Sonhei com fatos dos anos cinquenta em minha terra: quando eu era o jovem jornaleiro que entregava o jornal “A Semana”, editado e dirigido por meu pai. O jornal circulava aos sábados, dia em que me acordava com os primeiros raios de sol surgindo no alto da Igreja Matriz. Andava por todas as ruas da cidade e conhecia cada casa e seus habitantes.
Meu caminhar era planejado: saía de uma rua para outra e voltava à redação do jornal para pegar nova braçada do semanário.  Lembro-me que em cada rua encontrava os que acordavam cedo e ansiosos aguardavam a entrega do jornal; eram pessoas idosas e que me recebiam com um largo sorriso. Uma recepção que, para mim, correspondia a um mundão de felicidade.
Mas, para a maioria dos assinantes, eu entregava o jornal colocando-o por baixo da porta da frente das casas.  Depois de percorrer todas as ruas da cidade e feita a entrega, aí então era a hora de tomar um bom café no Bar e Lanchonete do Seu Chico Bina, que ficava ao lado do Açougue Municipal.  Café forte e quentinho acompanhado de um delicioso pão amanteigado, que Seu Chico pegava na Padaria Central, de Seu Oscar Rocha.  Uma delícia!  Atualmente não fazem um pão tão bom, como antigamente.
Depois, voltava à redação do jornal para vender exemplares avulsos aos leitores da cidade e da zona rural. E eram muitos, todos meus conhecidos e bons amigos.
Lembro-me que uma vez um assíduo leitor, que também era colecionador do jornal, chegou tarde à redação e ficou muito triste ao saber que a edição daquela semana estava esgotada. Então ele me persuadiu a procurar na tipografia algum exemplar perdido. Atendi ao seu pedido e encontrei cópias iniciais de páginas separadas, que chamávamos “prova”, utilizadas para fazer as correções na arrumação dos tipos de chumbo. Passei para o interessado as páginas com rabiscos feitos por meu pai, indicando os erros na composição dos textos. Nunca esqueci o semblante alegre e agradecido daquele leitor.

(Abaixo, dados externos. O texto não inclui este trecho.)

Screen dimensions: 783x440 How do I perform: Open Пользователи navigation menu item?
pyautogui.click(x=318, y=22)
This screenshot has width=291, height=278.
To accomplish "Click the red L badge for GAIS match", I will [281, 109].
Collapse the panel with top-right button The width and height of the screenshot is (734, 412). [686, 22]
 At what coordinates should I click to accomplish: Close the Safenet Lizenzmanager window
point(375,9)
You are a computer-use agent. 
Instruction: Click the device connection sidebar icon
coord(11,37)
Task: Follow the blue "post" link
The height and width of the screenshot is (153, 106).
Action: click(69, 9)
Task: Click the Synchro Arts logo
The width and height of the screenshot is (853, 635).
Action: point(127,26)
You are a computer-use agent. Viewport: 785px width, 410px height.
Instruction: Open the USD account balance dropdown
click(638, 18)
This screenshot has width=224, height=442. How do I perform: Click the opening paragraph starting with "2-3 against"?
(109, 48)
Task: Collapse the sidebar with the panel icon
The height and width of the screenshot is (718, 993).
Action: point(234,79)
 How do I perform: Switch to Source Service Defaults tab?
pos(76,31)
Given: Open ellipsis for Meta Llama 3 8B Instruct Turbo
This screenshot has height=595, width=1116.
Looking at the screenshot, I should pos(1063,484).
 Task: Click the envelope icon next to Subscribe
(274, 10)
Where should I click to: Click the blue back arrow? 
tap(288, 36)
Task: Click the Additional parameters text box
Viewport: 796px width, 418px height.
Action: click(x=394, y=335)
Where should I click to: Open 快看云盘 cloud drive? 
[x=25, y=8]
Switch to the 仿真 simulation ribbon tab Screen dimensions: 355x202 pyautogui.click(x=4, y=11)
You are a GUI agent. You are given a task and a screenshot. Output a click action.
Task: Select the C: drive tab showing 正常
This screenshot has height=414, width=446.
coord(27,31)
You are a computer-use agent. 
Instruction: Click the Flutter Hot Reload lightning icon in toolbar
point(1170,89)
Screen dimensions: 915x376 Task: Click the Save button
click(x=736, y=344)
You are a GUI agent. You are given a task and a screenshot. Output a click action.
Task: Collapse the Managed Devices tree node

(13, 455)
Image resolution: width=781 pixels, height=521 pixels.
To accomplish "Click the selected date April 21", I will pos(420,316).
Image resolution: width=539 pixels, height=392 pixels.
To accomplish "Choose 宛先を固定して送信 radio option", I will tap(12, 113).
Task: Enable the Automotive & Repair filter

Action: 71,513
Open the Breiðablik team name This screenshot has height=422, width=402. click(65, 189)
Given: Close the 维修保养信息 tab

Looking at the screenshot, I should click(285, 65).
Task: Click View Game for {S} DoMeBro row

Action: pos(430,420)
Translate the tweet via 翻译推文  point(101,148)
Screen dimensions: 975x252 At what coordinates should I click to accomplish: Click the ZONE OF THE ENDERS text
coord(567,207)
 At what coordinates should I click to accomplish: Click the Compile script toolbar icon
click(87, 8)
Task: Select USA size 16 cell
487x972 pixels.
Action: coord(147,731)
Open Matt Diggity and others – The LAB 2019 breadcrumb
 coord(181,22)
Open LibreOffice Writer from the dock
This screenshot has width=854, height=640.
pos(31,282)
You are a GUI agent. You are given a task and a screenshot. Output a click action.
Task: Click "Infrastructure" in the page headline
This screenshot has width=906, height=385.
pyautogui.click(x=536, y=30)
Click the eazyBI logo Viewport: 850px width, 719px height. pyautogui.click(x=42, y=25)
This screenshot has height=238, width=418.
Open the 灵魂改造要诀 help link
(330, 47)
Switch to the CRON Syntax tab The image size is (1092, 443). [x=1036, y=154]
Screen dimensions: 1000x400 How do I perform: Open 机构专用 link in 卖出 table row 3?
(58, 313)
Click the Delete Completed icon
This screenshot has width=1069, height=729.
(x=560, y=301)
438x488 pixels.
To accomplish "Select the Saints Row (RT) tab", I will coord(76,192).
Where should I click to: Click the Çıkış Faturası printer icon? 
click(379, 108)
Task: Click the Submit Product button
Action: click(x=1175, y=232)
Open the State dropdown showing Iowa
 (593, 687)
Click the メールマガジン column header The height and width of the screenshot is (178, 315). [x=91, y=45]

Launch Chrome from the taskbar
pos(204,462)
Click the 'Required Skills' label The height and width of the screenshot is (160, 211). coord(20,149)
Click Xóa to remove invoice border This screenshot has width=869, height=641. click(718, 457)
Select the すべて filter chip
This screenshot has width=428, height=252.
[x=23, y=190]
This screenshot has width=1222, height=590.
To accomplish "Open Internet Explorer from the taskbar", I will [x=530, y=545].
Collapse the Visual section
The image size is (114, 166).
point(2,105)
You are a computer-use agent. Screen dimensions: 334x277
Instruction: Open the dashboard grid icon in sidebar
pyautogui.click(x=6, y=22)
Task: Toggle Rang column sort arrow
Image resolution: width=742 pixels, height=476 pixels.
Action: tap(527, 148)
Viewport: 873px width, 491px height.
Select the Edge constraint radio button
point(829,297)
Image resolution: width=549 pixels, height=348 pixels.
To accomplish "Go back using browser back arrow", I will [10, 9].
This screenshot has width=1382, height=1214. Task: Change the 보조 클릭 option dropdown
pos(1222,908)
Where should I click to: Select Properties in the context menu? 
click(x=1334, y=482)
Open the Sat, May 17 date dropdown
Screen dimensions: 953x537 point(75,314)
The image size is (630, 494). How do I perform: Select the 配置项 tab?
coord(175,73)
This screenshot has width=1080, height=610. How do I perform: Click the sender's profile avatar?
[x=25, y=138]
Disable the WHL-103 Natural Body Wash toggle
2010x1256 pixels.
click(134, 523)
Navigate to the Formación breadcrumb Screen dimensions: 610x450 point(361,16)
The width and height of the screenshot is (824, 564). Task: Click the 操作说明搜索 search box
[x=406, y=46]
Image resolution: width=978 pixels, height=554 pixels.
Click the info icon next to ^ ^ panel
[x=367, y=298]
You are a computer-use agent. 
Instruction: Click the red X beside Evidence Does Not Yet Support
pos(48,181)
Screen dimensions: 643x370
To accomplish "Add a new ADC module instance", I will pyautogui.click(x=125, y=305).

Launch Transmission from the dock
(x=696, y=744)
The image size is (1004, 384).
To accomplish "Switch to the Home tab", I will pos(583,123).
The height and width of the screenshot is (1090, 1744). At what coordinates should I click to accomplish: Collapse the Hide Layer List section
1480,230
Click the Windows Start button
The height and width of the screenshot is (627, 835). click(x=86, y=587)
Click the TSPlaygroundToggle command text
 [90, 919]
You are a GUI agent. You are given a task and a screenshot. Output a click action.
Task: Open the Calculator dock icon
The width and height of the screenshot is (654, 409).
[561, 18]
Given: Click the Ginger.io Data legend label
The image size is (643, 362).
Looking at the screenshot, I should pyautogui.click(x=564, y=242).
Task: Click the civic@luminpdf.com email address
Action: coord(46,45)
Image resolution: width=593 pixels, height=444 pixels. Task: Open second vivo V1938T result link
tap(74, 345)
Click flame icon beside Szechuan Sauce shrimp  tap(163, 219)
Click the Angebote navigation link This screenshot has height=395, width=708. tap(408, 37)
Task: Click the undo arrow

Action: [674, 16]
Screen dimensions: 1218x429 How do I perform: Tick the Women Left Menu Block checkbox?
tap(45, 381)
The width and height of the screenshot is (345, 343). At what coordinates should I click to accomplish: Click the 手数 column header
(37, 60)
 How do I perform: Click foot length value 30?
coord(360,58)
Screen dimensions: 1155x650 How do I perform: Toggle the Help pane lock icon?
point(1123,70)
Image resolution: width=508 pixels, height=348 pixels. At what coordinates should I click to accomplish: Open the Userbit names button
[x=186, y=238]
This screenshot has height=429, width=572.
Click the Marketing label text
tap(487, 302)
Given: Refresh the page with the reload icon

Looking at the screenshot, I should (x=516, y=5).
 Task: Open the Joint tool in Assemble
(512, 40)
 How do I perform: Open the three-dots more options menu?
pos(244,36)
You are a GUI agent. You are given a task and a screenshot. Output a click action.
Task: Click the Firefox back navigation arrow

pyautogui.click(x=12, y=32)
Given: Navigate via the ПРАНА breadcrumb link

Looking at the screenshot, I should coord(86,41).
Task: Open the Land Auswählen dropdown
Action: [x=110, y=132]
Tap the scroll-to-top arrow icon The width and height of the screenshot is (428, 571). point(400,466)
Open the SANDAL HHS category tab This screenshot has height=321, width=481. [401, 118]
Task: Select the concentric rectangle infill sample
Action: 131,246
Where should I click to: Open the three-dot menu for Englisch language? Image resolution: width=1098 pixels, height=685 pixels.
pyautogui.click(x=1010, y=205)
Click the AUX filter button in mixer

Beto Déda distribuindo o jornal "A Semana"
pelas ruas de Simão Dias, nas manhãs frias dos dias de sábado.
(Montagem e traços do próprio) 
O sonho que tive ontem ativou minha memória.
 Embora não tenha fotografias da época que era jornaleiro, as imagens do sonho incentivaram-me a recortar fotos, rabiscar e fazer montagens de modo a retratar meus 14 e 15 anos, quando entregava “A Semana” nas manhãs frias do mês de julho, em Simão Dias, na primeira metade dos anos 50.

E, aqui pra nós, o resultado da fotomontagem me deixou feliz, especialmente por mostrar-me abraçando uma porção do querido jornal de minha terra.

O bom mesmo é que isto faz com que a alegria e o sorriso voltem à nossa mente, de modo a nos ajudar a afastar o pensamento da triste atualidade nacional e nos proteger da nefanda loucura praticada pelos que atualmente governam o país.

Aracaju, 16/03/2020
BETO DÉDA

6 comentários:

  1. Objetivo plenamente alcançado. Mais uma habilidade em sua vasta criatividade.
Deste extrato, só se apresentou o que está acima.